# Hole Saw Size



## The Force (Oct 14, 2011)

I am purchasing a drill for the specific purpose of drilling holes into wood with a hole saw. 
For my use, my priorities have been light weight, and 8 amps. Manufacturers report capacity of the drill in wood, steel, and concrete, but they do not specify what size of hole saw may be used. 
How does one determine the proper limit of size for a given drill? This is not just a power issue, but also an issue of torque and bearings. How does one pick the appropriate drill for such use?
The Force (is with you!)


----------



## Bud Cline (Mar 12, 2006)

What size hole saws you have in mind.

I will warn you that a drill motor with plenty of power and torque will easily break your fingers and wrists if the right size hole saw is used. Sometimes a "D" handle or a right angle drill is the better choice.


----------



## VIPlumber (Aug 2, 2010)

Not to mention the fact that once the hole saw bites it can pull you off a ladder, or smack you in the face. Low speed and low torque is the settings I usually use till I get a feel for how the drill bit are reacting. Right angle drills are your best bet, of the corded variety. If this is going to be a one off, or a small project, I'd suggest looking at a rental.


----------



## The Force (Oct 14, 2011)

Well, I am using a 3" hole saw and under. I was using my very old Sears VSR 3/8" drill and decided to purchase a higher torque drill to save my old drill rather than destroy it by improper use (thinking particularly about the bearings). 
I was looking at the DW505K which seemed to be the best mix of power and light weight. The Sears drill is about 4 lbs, and I don't really want to heft much more than that. No, this does not have the D handle, nor is it a right angle drill (that thought did cross my mind, both of those, actually). 

Regards, 
The Force (of One)


----------



## joecaption (Nov 30, 2011)

A reguler pistal grip drill would twist your wrist off when it grabs, runs at to high a speed and has less torque then a right angle drill. It's not going to have a lot to do with hurting the bearing, it's going to burn up the windings from over heating.
If you want a drill that's going to last your going to have to just deal with some extra weight if you want a heavy duty drill.
I personaly would not buy a Dewalt anything. I've had nothng but trouble with them.
Porta Cable or Milwaulke I think make better grade tools. 
Any time your thinking abut buy a new tool check out Amazon.com, for one they have fair prices, in some cases the shipping is free, but what I like is as your looking at the tool look at the bottom of the page. There's reviews from people that owned or have bought that tool.
Some tricks I use when using a hole saw is to drill a hole right where the saw is cutting, it allows the chips to clear, ribbing the outside with bar hand soap, it lubs the outside and reduces friction.
With a right angle drill it's best when ever possible to have the handle up againt a wall so it will not try and spin when it grabs.
For super fast and easy hole cutting buy one of these set or any real plumbing supply with have the single sizes.
http://www.cpomilwaukee.com/milwauk...ault,pd.html?start=3&cgid=milwaukee-hole-saws
It will cut at least twice as fast and far less grabing.


----------



## Bud Cline (Mar 12, 2006)

The heavier the physical weight of the tool the better off the operator is when it comes to torque being transmitted into the operators body parts.

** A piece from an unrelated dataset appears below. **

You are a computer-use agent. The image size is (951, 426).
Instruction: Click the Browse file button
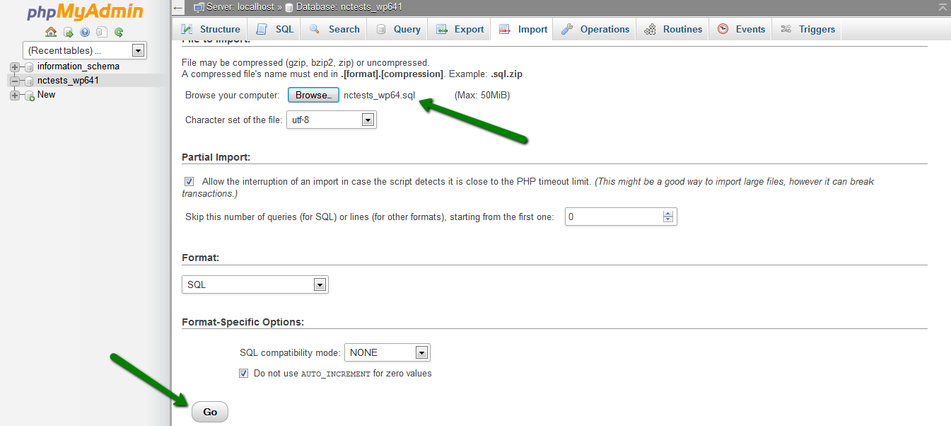[313, 96]
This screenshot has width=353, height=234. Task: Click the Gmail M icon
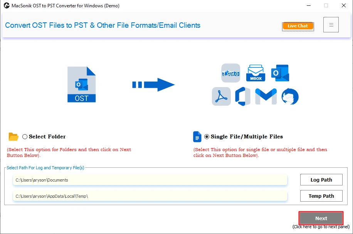click(266, 96)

What material is being cut?


----------



## oh'mike (Sep 18, 2009)

The cup style hole saws are slow and bind up a lot---for 3" and smaller holes--the auger type that peals out the center of the hole are the preferred type of cutter---


----------



## Ron6519 (Mar 28, 2007)

Get a 1/2" Milwaukee corded hammer drill. You can drill through a Death Star.


----------



## toolaholic (Jul 31, 2011)

Ron6519 said:


> Get a 1/2" Milwaukee corded hammer drill. You can drill through a Death Star.

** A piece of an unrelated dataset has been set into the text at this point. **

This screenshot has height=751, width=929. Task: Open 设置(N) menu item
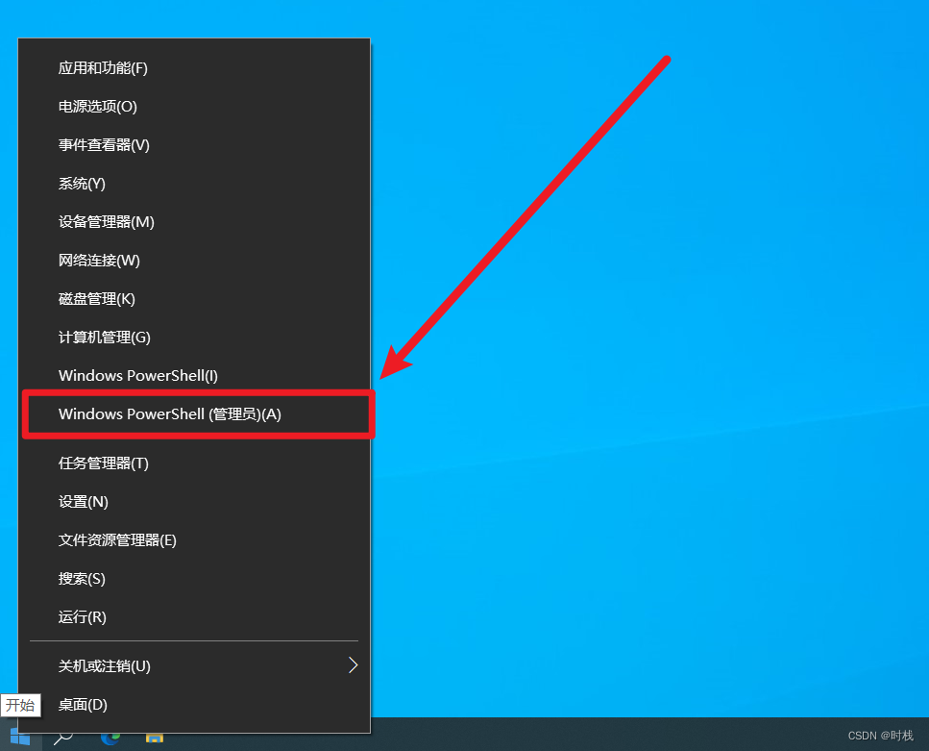194,502
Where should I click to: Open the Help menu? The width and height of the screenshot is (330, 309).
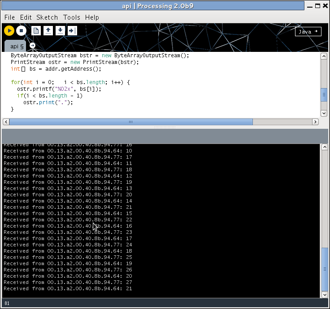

Then what can I drill through with the Milwaukee 1663-20 7.0 Amp 450 rpm triple geared spade handle drill? The sun? LOL. Seriously though for big hole saws a 0-550 or 0-850rpm drill work great!


----------



## raylo32 (Nov 25, 2006)

I picked up a Hitachi hammer drill (their smaller cheaper one) a few years ago for a couple big projects. Holy cow, that thing will blast 3" holes in concrete or brick in a flash (with the right bit, of course). Maybe not drilll through the sun but I think I could get to China with it. Have to clean the rock ouf the hole saw bit a few times, I guess.


----------



## Bud Cline (Mar 12, 2006)

What's a "Death Star"?


----------



## Ron6519 (Mar 28, 2007)

Bud Cline said:


> What's a "Death Star"?


An impenetrable weapons platform. 
It was Luke Skywalker's back up plan if the missle failed. If you look closely, behind the seat, on the floor, you'll see the red handle of the drill.
May the force be with you, Bud.


----------



## Bud Cline (Mar 12, 2006)

Oh well then good, great, okay, I see.

So ah, ah, did the missle fail?


----------



## raylo32 (Nov 25, 2006)

Bud, Bud, Bud.... I am not the world's biggest SW fan but I have to ask: where have you been the last 30 years? ;-) BTW, I loved the linked "stupid" video!



Bud Cline said:


> Oh well then good, great, okay, I see.
> 
> So ah, ah, did the missle fail?


----------



## Lattimer (Oct 18, 2011)

After fighting frustration and wasting time with either my 3/8 Ridgid corded drill or a POS 1/2" Harbor Freight (that burned up instantly), I finally went and got the proper tool.....Milwaukee 1/2" right angle drill. Using hole saws or the self-feeding drill bits, the think is awesome and makes the job easy.


----------



## Bud Cline (Mar 12, 2006)

> Bud, Bud, Bud.... I am not the world's biggest SW fan but I have to ask: where have you been the last 30 years? ;-) BTW, I loved the linked "stupid" video!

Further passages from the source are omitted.